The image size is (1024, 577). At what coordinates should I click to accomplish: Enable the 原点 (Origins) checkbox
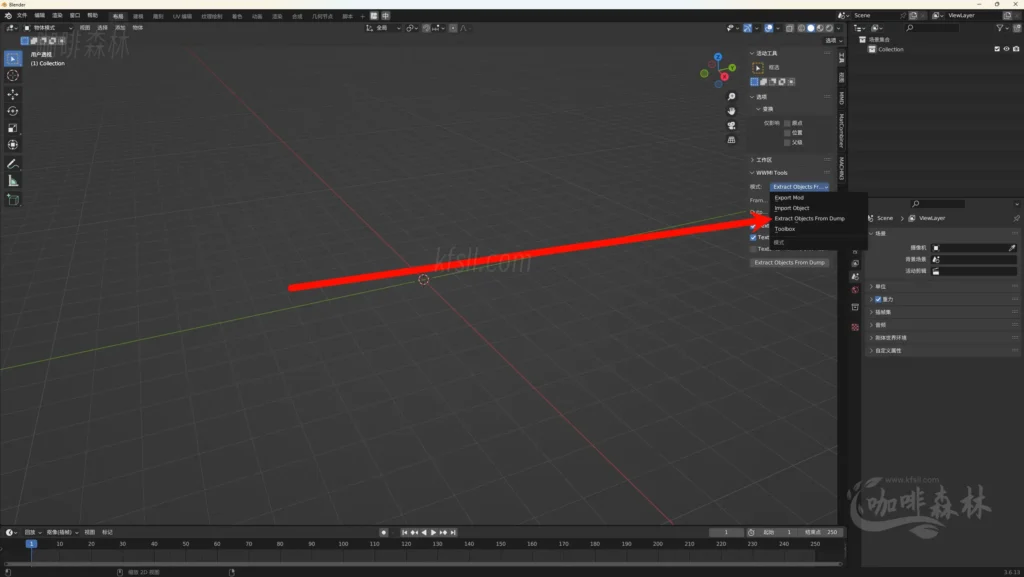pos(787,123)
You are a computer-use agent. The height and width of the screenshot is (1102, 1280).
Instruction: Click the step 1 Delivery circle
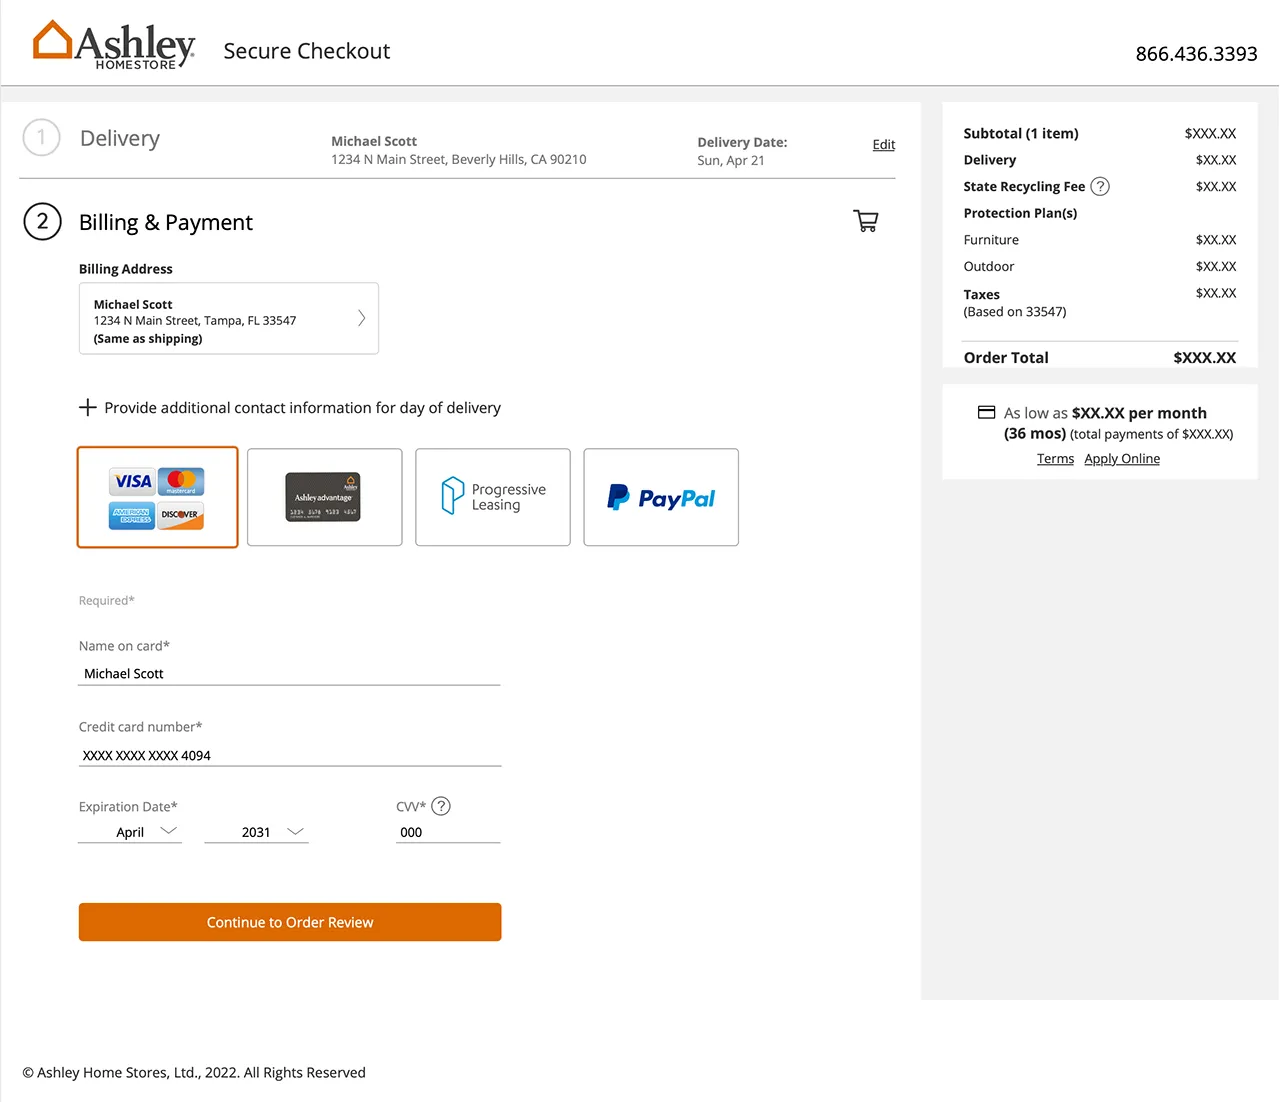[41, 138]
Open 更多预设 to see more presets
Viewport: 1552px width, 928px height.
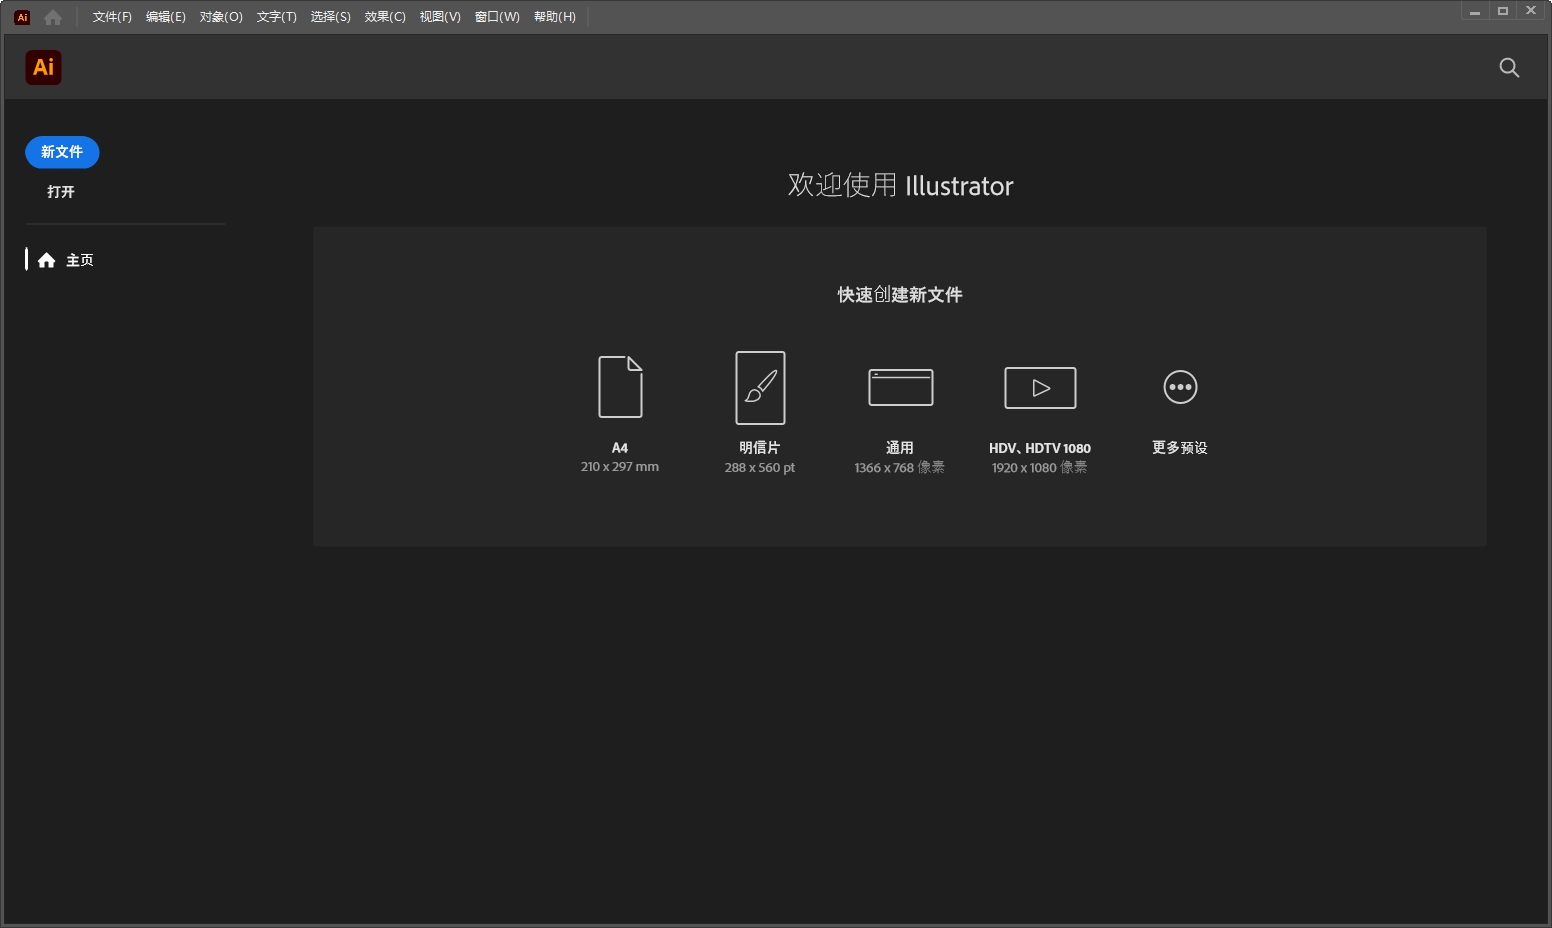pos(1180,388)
______________________________
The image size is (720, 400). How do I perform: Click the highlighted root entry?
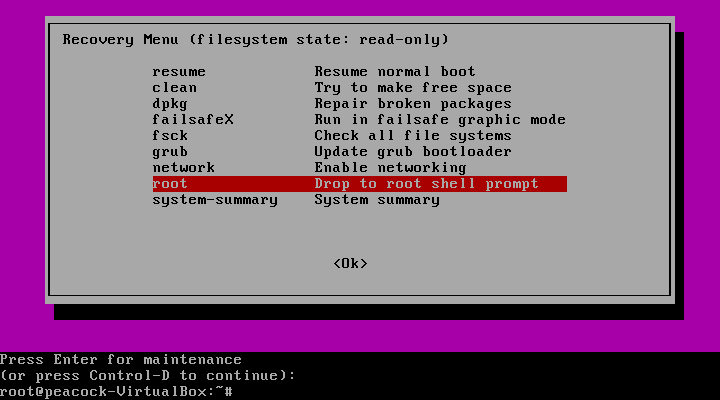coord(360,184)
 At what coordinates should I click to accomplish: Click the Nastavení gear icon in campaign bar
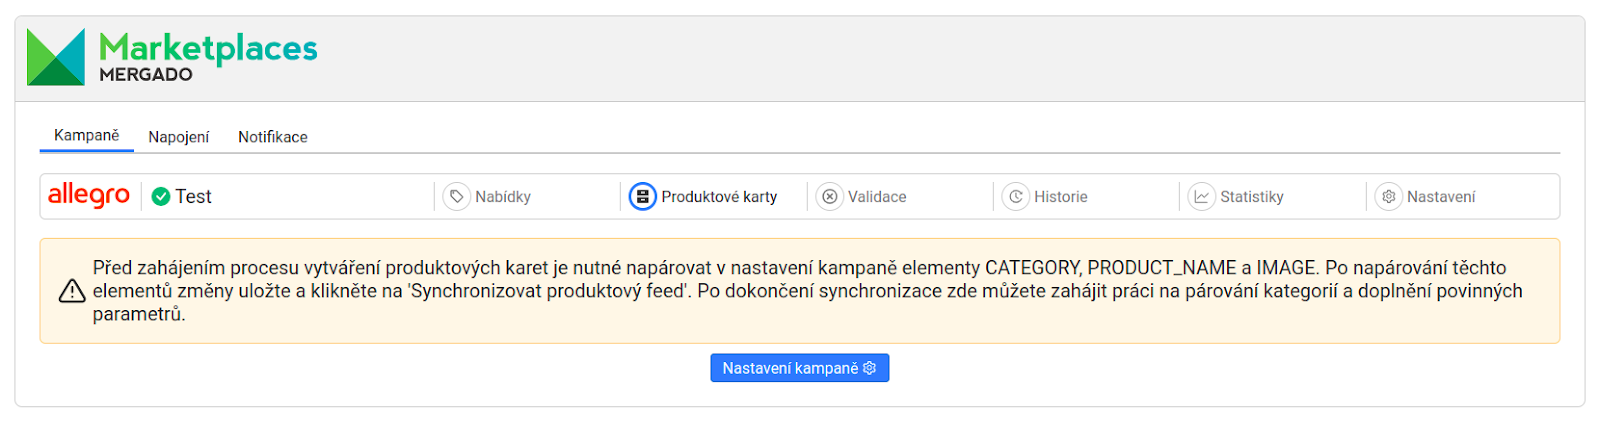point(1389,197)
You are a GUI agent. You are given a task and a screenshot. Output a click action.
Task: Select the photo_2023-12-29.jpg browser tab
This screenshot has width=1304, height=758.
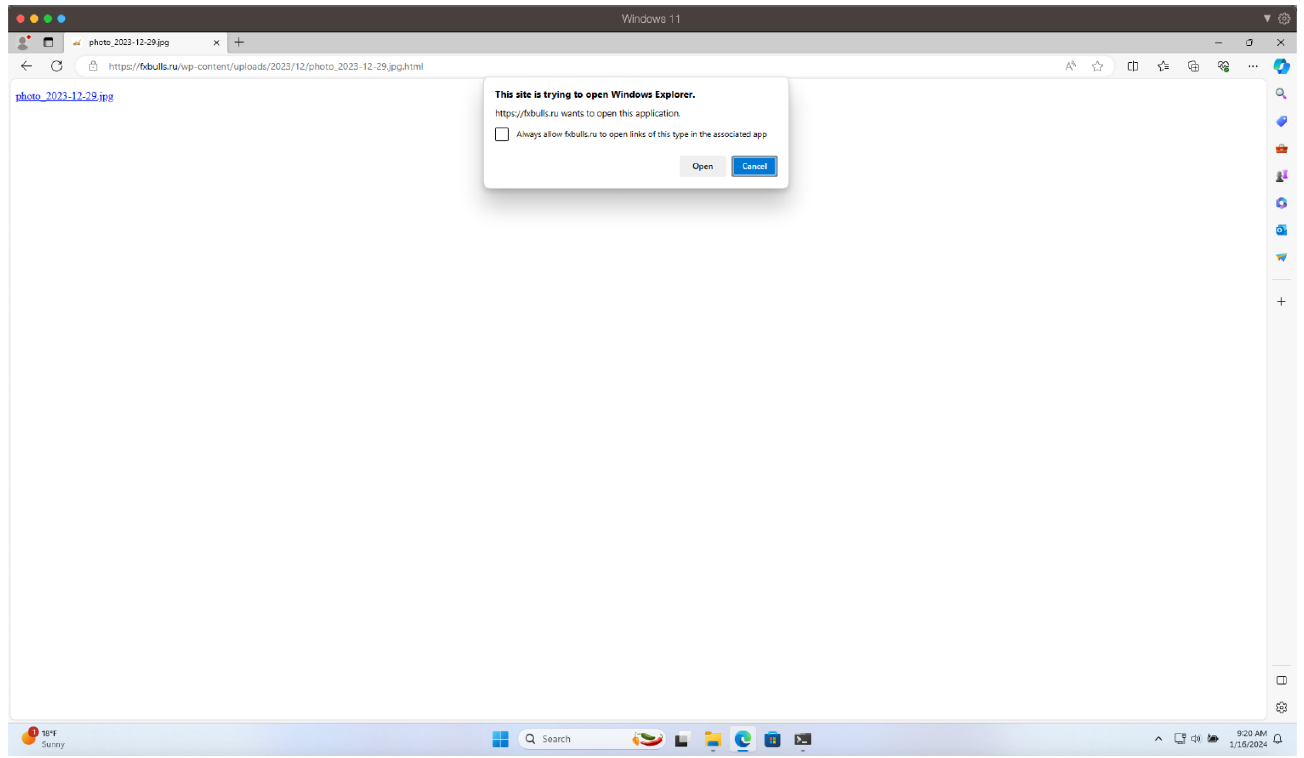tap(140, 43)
______________________________
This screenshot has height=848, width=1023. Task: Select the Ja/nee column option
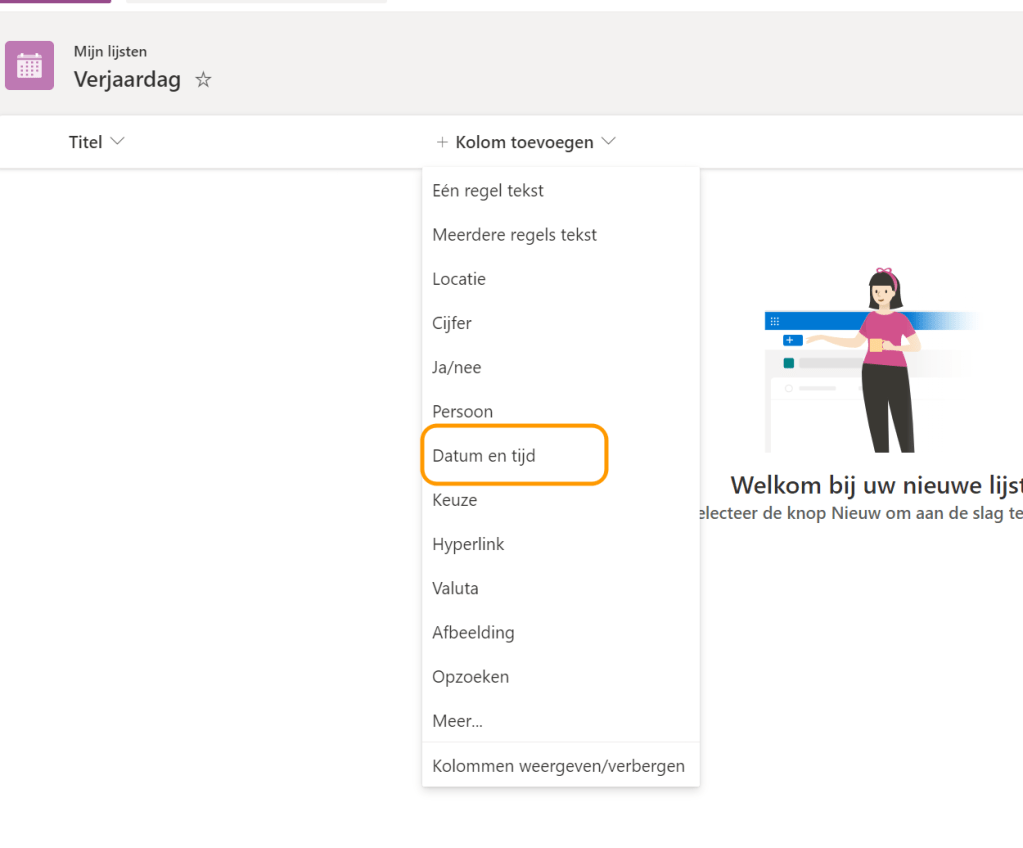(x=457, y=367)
______________________________
> [What is being asked] Among the lines of the data above, find those with the word "agent" and show them.

> [Solution]
You are a computer-use agent. The height and width of the screenshot is (1102, 1280).
You are a GUI agent. You are given a task and a screenshot. Output a click action.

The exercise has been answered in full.